> _The problem_: Rename "sidebar" to "side panel" in the items from the line with "The image size is (640, 480)." up to and including the line with "[x=1242, y=471]", and return only those lines with everything else unchanged.

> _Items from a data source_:
▬▬▬
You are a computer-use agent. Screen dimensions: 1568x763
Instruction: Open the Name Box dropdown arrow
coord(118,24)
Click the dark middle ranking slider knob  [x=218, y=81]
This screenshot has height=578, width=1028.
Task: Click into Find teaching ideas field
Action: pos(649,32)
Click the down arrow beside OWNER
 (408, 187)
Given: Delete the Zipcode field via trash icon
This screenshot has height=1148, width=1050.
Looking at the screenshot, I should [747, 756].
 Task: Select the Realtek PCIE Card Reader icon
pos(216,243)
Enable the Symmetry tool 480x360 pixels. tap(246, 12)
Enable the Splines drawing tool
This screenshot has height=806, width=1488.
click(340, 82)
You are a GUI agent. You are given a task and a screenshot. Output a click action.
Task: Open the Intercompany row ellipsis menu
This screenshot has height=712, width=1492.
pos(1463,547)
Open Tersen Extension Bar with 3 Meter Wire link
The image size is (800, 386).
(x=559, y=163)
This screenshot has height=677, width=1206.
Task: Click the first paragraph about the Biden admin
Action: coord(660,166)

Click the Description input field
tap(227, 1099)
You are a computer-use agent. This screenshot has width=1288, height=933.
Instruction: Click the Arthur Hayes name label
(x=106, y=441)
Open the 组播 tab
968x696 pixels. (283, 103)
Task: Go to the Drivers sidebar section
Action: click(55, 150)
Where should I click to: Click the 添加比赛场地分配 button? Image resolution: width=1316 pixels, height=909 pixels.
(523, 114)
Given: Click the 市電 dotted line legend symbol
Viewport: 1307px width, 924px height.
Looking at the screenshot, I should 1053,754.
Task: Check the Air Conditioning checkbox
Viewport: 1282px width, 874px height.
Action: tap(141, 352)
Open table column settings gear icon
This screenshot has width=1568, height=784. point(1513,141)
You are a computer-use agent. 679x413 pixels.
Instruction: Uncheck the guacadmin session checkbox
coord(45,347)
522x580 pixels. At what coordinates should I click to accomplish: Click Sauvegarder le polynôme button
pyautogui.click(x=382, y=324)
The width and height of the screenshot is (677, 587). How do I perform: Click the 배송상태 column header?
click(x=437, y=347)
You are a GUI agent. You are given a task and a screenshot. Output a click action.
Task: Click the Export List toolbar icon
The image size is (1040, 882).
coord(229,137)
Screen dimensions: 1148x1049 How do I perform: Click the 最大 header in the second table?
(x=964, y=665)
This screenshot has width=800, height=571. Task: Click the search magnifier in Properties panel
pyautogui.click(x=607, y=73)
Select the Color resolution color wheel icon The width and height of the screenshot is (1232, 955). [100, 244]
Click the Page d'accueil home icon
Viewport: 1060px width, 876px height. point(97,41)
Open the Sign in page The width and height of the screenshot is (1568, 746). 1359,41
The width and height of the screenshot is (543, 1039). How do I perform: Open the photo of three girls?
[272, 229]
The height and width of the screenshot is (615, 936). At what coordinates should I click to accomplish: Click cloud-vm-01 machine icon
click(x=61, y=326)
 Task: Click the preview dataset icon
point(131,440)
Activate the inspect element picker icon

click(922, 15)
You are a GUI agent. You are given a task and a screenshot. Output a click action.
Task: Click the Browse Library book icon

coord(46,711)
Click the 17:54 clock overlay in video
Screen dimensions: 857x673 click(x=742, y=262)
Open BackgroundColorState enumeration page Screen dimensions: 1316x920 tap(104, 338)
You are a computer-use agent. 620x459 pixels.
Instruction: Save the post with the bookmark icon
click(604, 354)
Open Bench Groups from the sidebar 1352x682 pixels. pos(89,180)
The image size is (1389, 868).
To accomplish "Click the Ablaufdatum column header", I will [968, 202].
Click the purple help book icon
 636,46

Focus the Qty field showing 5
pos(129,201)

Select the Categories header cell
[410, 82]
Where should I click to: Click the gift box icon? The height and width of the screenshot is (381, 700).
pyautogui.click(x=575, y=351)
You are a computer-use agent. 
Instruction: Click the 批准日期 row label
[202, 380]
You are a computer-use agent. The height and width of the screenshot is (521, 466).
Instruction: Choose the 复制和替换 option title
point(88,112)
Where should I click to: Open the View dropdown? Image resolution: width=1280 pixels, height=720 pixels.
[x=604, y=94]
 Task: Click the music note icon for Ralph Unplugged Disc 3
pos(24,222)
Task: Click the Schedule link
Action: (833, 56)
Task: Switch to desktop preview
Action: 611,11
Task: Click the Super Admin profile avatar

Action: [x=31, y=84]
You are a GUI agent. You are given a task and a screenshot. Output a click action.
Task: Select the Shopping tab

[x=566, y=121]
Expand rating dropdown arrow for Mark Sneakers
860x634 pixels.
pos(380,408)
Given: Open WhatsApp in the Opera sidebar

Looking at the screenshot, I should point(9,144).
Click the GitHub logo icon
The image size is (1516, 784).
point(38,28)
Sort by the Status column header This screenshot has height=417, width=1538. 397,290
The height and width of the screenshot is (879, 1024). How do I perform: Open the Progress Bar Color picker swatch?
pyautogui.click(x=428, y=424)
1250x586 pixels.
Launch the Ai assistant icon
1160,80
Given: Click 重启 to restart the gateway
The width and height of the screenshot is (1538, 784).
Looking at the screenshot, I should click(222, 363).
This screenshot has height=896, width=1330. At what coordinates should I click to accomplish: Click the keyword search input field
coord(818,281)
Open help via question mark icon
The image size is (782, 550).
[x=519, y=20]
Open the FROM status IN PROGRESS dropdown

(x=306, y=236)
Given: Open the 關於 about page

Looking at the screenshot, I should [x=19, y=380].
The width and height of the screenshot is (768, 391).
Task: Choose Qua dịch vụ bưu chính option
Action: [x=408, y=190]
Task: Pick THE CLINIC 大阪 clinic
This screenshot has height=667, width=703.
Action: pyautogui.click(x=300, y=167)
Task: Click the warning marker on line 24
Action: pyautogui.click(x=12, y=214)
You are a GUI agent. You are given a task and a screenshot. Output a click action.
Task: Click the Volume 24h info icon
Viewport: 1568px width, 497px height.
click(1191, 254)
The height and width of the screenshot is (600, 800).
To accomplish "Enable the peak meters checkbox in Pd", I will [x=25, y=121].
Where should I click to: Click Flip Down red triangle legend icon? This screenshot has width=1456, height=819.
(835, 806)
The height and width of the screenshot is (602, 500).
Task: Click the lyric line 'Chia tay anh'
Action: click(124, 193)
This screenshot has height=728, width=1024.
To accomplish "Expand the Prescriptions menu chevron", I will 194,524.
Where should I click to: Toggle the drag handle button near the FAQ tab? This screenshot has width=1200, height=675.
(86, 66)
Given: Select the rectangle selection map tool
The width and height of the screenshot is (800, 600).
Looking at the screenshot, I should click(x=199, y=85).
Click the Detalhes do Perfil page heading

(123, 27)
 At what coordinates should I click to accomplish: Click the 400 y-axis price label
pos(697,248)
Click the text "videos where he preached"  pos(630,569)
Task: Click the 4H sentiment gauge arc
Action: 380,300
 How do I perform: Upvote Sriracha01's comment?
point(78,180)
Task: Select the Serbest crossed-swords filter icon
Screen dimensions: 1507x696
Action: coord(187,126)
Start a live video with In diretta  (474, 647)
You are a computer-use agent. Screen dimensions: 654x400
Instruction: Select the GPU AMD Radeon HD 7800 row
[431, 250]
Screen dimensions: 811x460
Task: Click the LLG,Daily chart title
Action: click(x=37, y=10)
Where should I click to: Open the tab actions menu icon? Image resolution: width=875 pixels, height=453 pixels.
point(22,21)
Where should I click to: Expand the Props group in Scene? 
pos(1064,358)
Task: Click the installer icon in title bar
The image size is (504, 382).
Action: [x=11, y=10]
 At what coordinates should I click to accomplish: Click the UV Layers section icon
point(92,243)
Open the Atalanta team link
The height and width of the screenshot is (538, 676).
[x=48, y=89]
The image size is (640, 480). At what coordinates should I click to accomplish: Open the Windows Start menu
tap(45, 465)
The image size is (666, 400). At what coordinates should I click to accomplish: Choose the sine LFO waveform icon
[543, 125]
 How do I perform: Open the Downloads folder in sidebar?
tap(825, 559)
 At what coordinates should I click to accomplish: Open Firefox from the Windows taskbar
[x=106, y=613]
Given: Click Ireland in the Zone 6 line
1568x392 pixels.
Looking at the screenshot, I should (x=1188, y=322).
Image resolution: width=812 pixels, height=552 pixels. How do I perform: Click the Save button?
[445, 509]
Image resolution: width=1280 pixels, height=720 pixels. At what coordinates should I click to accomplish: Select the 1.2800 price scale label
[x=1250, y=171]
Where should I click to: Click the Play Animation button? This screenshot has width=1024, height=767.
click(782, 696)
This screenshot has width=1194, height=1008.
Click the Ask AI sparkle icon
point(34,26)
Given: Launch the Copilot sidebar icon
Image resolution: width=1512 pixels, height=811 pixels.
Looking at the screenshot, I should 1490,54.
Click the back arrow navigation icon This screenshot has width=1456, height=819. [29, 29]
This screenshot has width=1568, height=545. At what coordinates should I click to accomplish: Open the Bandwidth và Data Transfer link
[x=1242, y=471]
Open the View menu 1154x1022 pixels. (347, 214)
▬▬▬
> _Full answer_:
The image size is (640, 480). At what coordinates should I click to accomplish: Open the Windows Start menu
tap(45, 465)
The image size is (666, 400). At what coordinates should I click to accomplish: Choose the sine LFO waveform icon
[543, 125]
 How do I perform: Open the Downloads folder in side panel?
tap(825, 559)
 At what coordinates should I click to accomplish: Open Firefox from the Windows taskbar
[x=106, y=613]
Given: Click Ireland in the Zone 6 line
1568x392 pixels.
Looking at the screenshot, I should (x=1188, y=322).
Image resolution: width=812 pixels, height=552 pixels. How do I perform: Click the Save button?
[445, 509]
Image resolution: width=1280 pixels, height=720 pixels. At what coordinates should I click to accomplish: Select the 1.2800 price scale label
[x=1250, y=171]
Where should I click to: Click the Play Animation button? This screenshot has width=1024, height=767.
click(782, 696)
This screenshot has width=1194, height=1008.
Click the Ask AI sparkle icon
point(34,26)
Given: Launch the Copilot side panel icon
Image resolution: width=1512 pixels, height=811 pixels.
Looking at the screenshot, I should 1490,54.
Click the back arrow navigation icon This screenshot has width=1456, height=819. [29, 29]
This screenshot has width=1568, height=545. At what coordinates should I click to accomplish: Open the Bandwidth và Data Transfer link
[x=1242, y=471]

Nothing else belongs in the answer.